Do as indicated in the image below
9) Postprocessing: Base recalibration (BSQR)
Here is where you should to use the mus_musculus.vcf.gz
Go to Postprocessing -> GATK-tools -> gatk tools : BSQR
And do as in the image
Then you are ready to make the calling
10) Calling of SNPs and Indels
Here we must to use the interface for Haplotype caller of GATK in GPRO.
To do this
Go to SNPs/Indels calling -> Variant calling -> GATK based -> gatk haplotyper
The way of usage is similar to the other cases. Do as indicated in the figure
11) when you done with the calling you must to apply the command of filtering
The protocol addressed by GATK good practices (the first links given above to the GATK forum) recommend to use the tool variantFiltration instead of VQSR which is the typical tool that must be used in this step. The problem is that VSQR requires truth and training sets created specifically for RNAseq data and we only have a trining set created based on genomic variants.
Then we need to make the variant filtration, which i see is not implemented as an interface in variant seq
Ahmed will made an interface doing this funtion.

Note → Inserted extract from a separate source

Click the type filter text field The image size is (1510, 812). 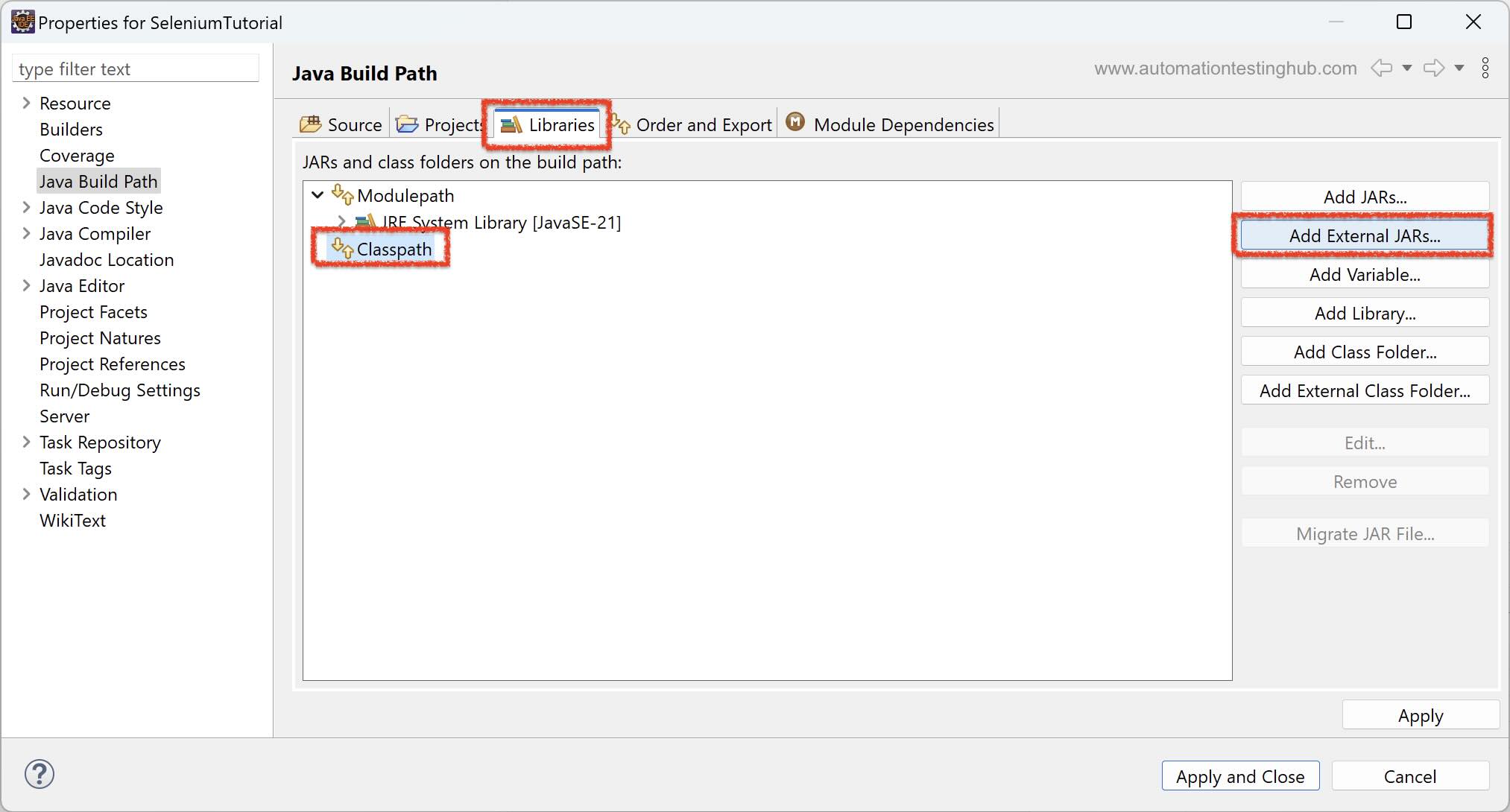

java -jar GenomeAnalysisTK.jar -T VariantFiltration -R hg_19.fasta -V input.vcf -window 35 -cluster 3 -filterName FS -filter "FS > 30.0" -filterName QD -filter "QD < 2.0" -o output.vcf
Ricardo once Ahmed has this interface the next week you only need to input your reference fasta files as in the other cases, your results.vcf files obtained from the calling and add these parameters below in the box of parameters
window = 35
cluster = 3
filterName = FS
filter = FS > 30.0
filterName = QD
filter QD < 2.0
When having this completed, we can pass to the next step, which is annotaiton.
12 ) annotation effects
Here we need to run VEP
To do this
Go to SNPs/Indels calling -> Annotation -> VEP –Variant effect predictor
I do not put example of input fields of the interface because you are already familiar with them.
Yo just need to select your species mus musculus (you will see you have several mus musculus options you can select any of them or optionally if you want to do it check in ensembl which of these is more suitable to your reference genome. The easy thing is to take one names just as mus musculus
Then drag your filtered vcf files from the last filter analysis, to the interface
Following is a screenshot of the parameters selected, Look at all checked items! Anyway you can run it with default conditions.